3 Optimizing S-Box Implementations using SAT-Solvers

For nonlinear functions such as S-boxes, known approaches based on heuristics [8] all exploit additional algebraic structure that may be available, e.g., as for the S-box of AES. However, in general this additional structure may not exist and one may need to fall back to generic methods such as SAT solvers.

S-box implementations in both software and hardware can be optimized with SAT solvers according to several criteria. In this paper we consider the following optimization goals:

  • Multiplicative complexity. The multiplicative complexity of a function [9] is defined as the smallest number of nonlinear gates with fan-in 2 required to compute this function. If we restrict our S-box implementations to the \(\{\texttt {AND},\texttt {OR},\texttt {XOR},\texttt {NOT} \}\) operations, we only need to consider the number of AND s and OR s.

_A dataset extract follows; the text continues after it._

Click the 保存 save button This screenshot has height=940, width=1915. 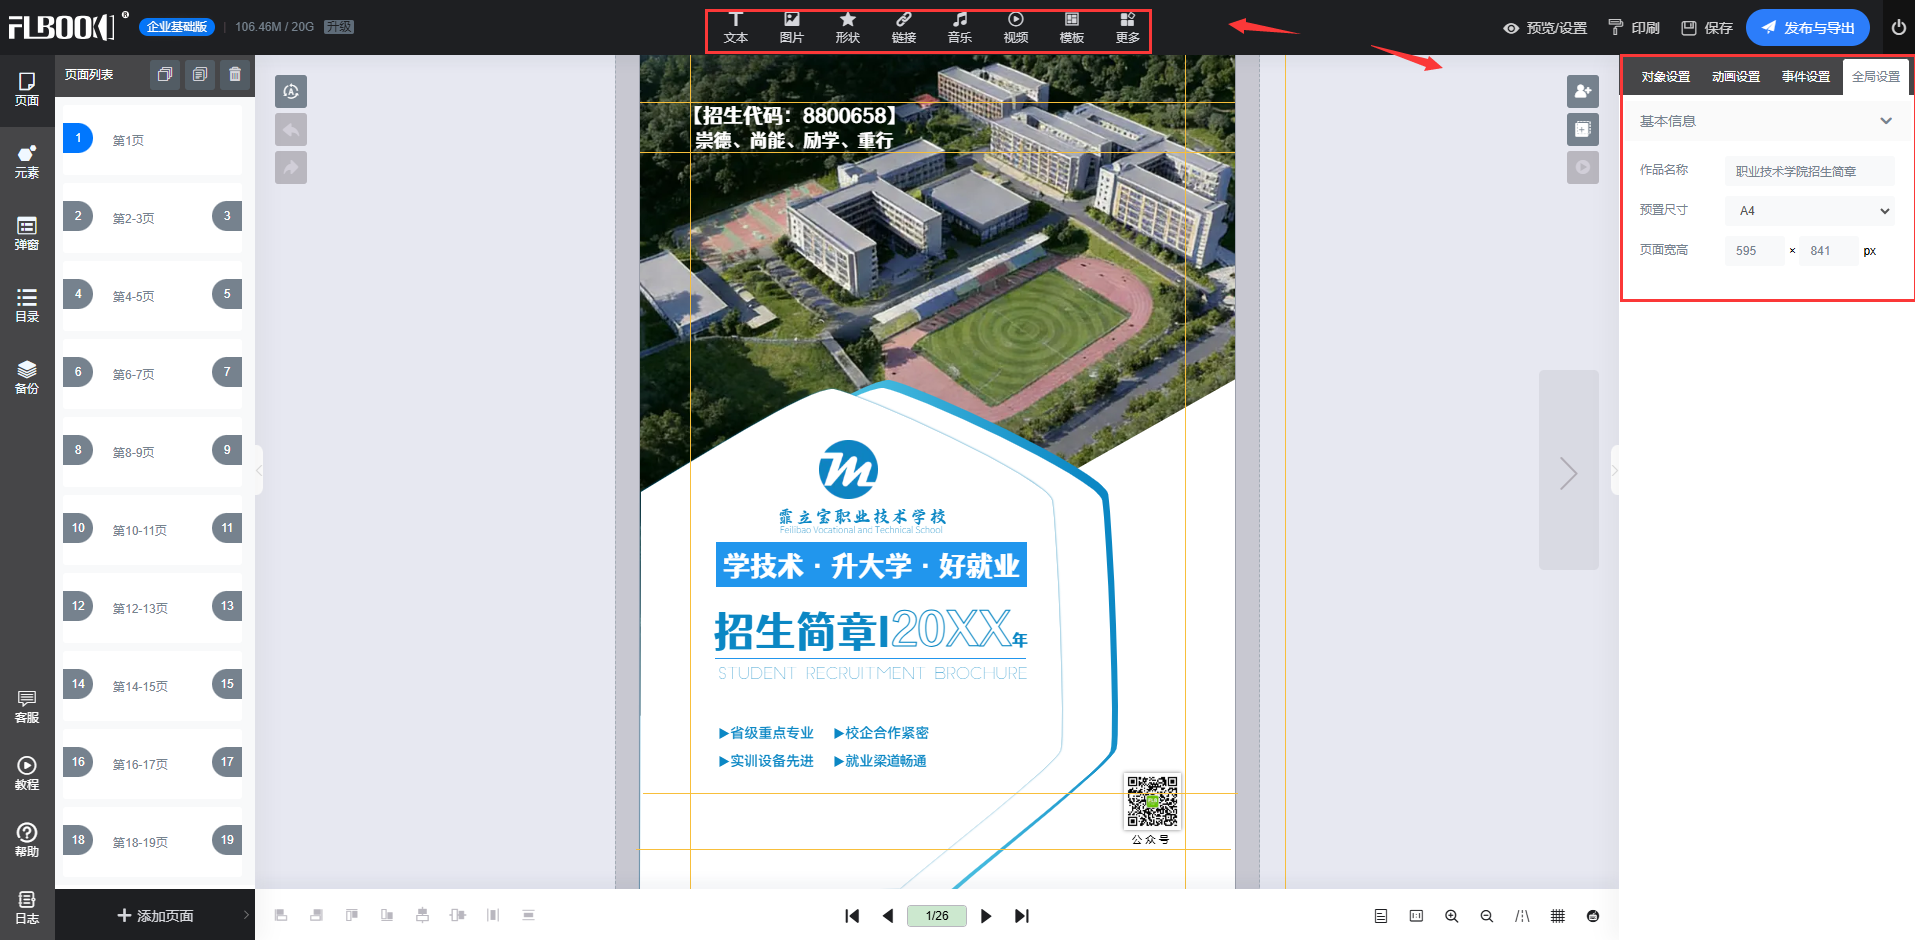[1707, 28]
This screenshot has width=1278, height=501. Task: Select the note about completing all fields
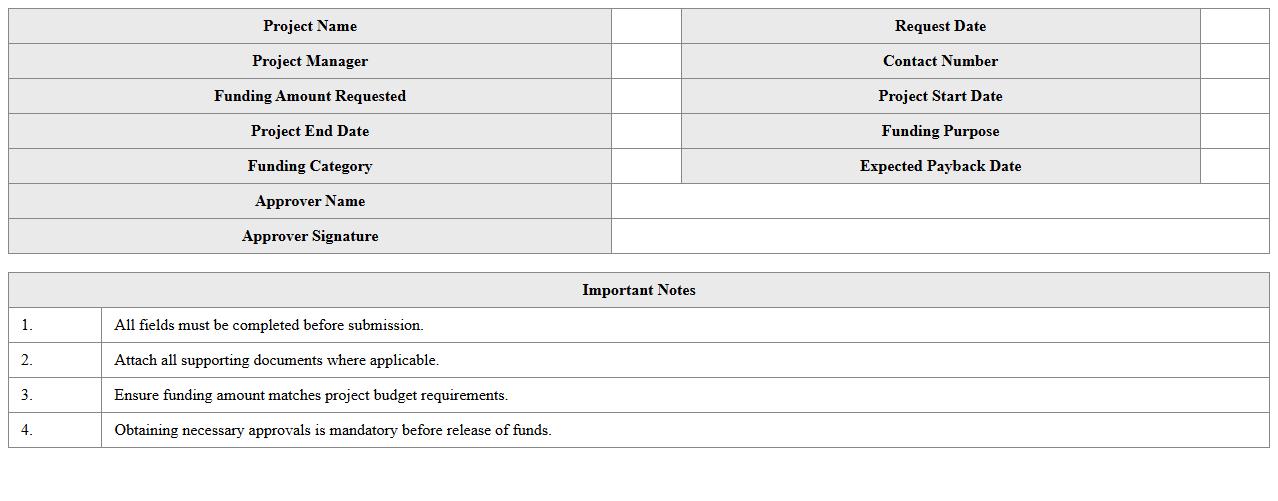point(269,325)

Optimizing for this goal is useful in the case of protecting against side-channel attacks using random masks, where nonlinear gates are typically more expensive to mask. There are also applications in multi-party computation and fully homomorphic encryption, where the cost of nonlinear operations is even more significant [1].

  • Bitslice gate complexity. The bitslice gate complexity of a function [12] is defined as the smallest number of operations in \(\{\texttt {AND},\texttt {OR},\texttt {XOR},\texttt {NOT} \}\) required to compute this function. This translates directly to efficient bitsliced software implementations, as on most common CPU architectures, there are no instructions for computing NAND, NOR, or XNOR immediately.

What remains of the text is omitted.